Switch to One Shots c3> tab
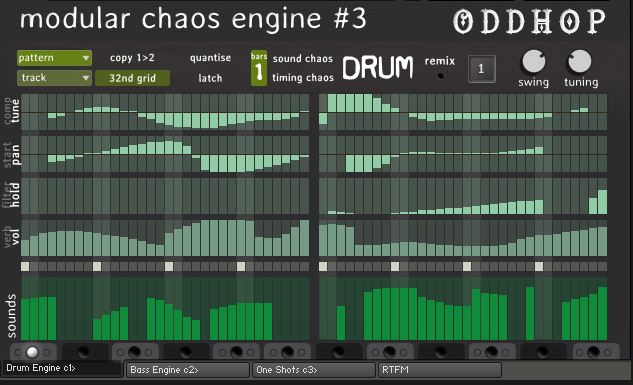633x385 pixels. pos(314,370)
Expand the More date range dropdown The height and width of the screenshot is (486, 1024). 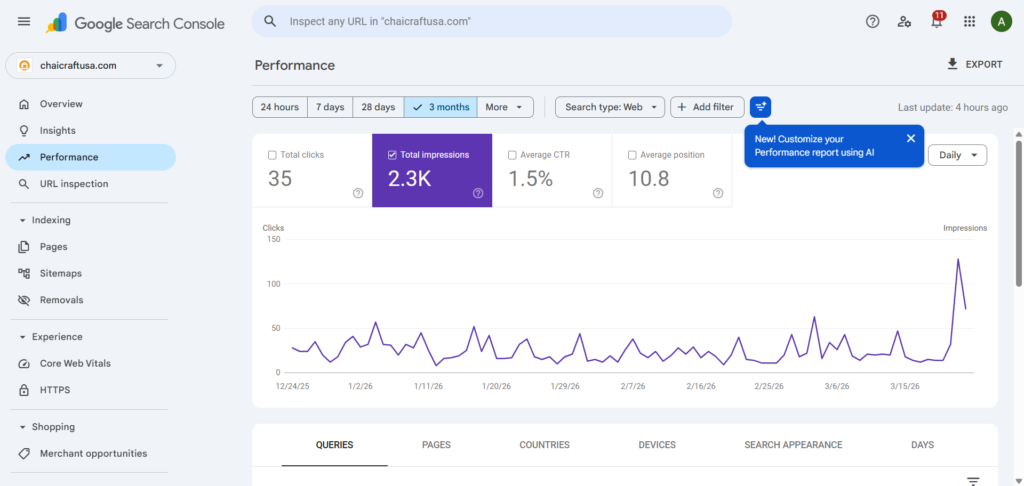tap(505, 107)
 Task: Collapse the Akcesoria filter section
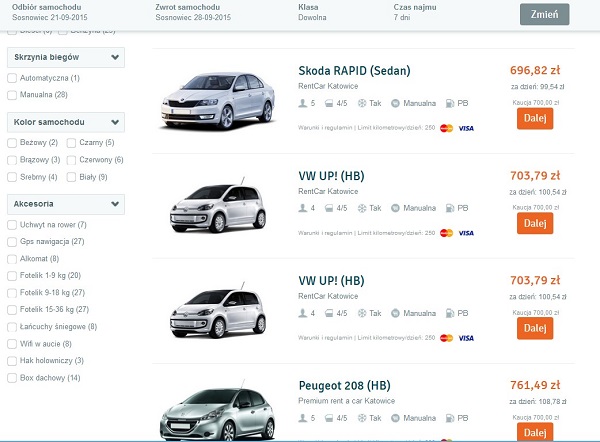point(116,204)
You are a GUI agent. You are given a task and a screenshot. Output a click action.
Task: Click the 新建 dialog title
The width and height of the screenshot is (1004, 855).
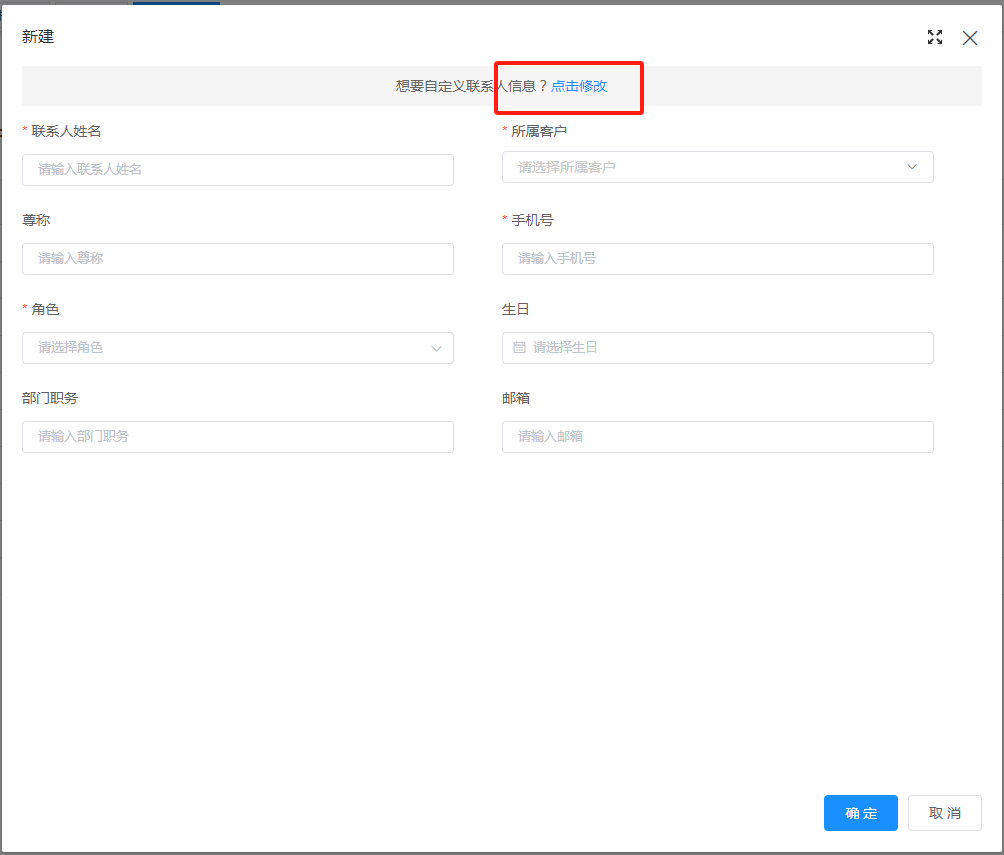[x=38, y=37]
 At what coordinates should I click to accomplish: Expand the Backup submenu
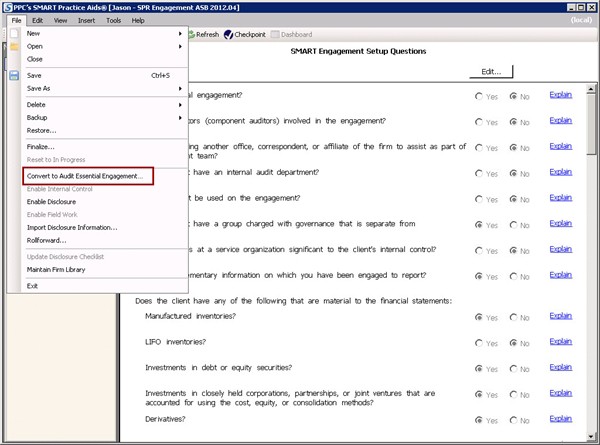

To do —
Nothing but the lines from the one containing "You are a GUI" through the end of the listing should be printed, each exactly as it appears and without pictures.

Completed exercise —
You are a GUI agent. You are given a task and a screenshot. Output a click action.
Task: Click the 新建 dialog title
The width and height of the screenshot is (1004, 855).
[x=38, y=37]
 At what coordinates should I click to accomplish: Expand the Backup submenu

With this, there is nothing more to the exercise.